■ Source document
========================================
VAISHNAVI SOOD and MANSI GUPTA

We need to be sensitive and it is our responsibility as a human being to stand up for justice and support the victims, said Supreet Dhiman, Director Projects and Research at End Incest Trust in an interaction with students at Shoolini University about incest on March 11.

She has been researching on the incidence, occurrence, impact and awareness of incest in India and talked to the students on various aspects of the problem including its signs and symptoms, psychological impact on the individual, safety measures that one can take and also sensitized the students on how to react when a victim shares their experience.

She shared that during her postgraduate diploma human rights from Panjab University; she chose incest as her topic for research. Initially everyone tried to persuade her to change the subject as everyone thought she would not get any respondents to talk on the subject. But, she persisted especially because of the social stigma attached around the subject.

 It took one girl to die a horrifying death for no mistake of hers for our society to accept the word rape in our dictionaries and to end the silence on the subject at our homes, said Supreet while mentioning the Nirbhaya case while talking about the ill consequences of the social stigma and taboo around such subjects like rape, molestation and incest.

She added that incest is even more horrifying than rape as the abuser is not an outsider but someone closely connected to the victim, someone who is supposed to protect the victim.

She defined incest as sexual contact between family members in direct blood relations. She emphasized that not only rape but any inappropriate touching, hugging, caressing or petting also amounts to incest.

She told the audience that they received a huge response on their online forums and were shocked at the widespread of the issue.

She said, The feedback we got was so traumatic that I decided to close the forum and quit research on the very day I received my diploma.
========================================
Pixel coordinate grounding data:
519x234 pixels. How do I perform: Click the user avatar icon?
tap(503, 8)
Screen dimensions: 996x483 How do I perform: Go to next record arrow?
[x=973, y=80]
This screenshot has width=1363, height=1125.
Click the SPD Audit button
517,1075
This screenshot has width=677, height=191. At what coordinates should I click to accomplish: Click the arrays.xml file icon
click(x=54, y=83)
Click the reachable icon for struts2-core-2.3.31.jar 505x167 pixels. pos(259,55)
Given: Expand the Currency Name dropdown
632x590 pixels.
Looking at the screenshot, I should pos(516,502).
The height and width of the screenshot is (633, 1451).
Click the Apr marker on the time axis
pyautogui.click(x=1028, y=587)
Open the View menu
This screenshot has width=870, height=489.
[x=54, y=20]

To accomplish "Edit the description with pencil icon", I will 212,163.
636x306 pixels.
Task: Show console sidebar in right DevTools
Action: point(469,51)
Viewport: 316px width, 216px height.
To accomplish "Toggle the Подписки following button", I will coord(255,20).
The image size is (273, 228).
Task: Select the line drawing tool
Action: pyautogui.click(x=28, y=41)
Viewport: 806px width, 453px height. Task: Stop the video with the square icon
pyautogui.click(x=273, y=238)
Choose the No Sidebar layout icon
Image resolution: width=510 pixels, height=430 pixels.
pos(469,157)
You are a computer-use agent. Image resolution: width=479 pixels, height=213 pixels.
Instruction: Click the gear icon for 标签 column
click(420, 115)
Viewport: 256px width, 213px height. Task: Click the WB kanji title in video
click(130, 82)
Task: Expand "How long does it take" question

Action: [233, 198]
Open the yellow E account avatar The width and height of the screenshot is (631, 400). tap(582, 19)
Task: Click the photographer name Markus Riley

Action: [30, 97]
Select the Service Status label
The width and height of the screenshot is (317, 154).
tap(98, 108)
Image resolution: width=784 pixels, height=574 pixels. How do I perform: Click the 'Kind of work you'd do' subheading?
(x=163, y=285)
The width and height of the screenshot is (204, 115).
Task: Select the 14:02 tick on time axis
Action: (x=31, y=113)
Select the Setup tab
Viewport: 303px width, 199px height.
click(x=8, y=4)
========================================
■ Using the information
(1) In the article on the incest awareness session, rewrite the paragraph beginning "She shared that during her postgraduate diploma" more briefly, keeping its main facts.
(2) According to the article on the incest awareness session, what position does Supreet Dhiman hold at End Incest Trust?
(3) Carry on the article on the incest awareness session from its last sentence.

■ Exercise answers
(1) While studying for a postgraduate diploma in human rights at Panjab University, she chose incest as her research topic. Others urged her to change it because they expected no respondents would talk about it. She persisted, largely because of the social stigma around the subject.

(2) She is Director Projects and Research at End Incest Trust.

(3)
But, she added that on the same day, they received a message from an incest abuse victim who shared that he was raped by his own father when he was 8 and noted that he is a boy.

Supreet could not help but think about his own nephew who was around the same age during that time. The research conducted by their organisation is the largest research ever done on incest in the country. 

She said that incest can often be a continuous series of abuse on multiple occasions as a result of manipulative dependence. She shared some of the findings of their research which included the shocking statistics that 18 per cent of the respondents have been victims of incest and 92 per cent of the incest abuse victims could never share it with anyone.

She noted that most perpetrators themselves can be victims too as abuse itself is a learnt behaviour and shared another incident where the victim and abuser were only five and six years old.

During the interaction, no one raised their hand when asked if they knew how to deal with a situation when a victim shares their experience of abuse. She told the students to be sensitive and not to laugh or walk away. She further added that encourage them but dont force them to take action as it should be their choice and do not that power of decision making away from them once again and let them know that you believe them and are there for them.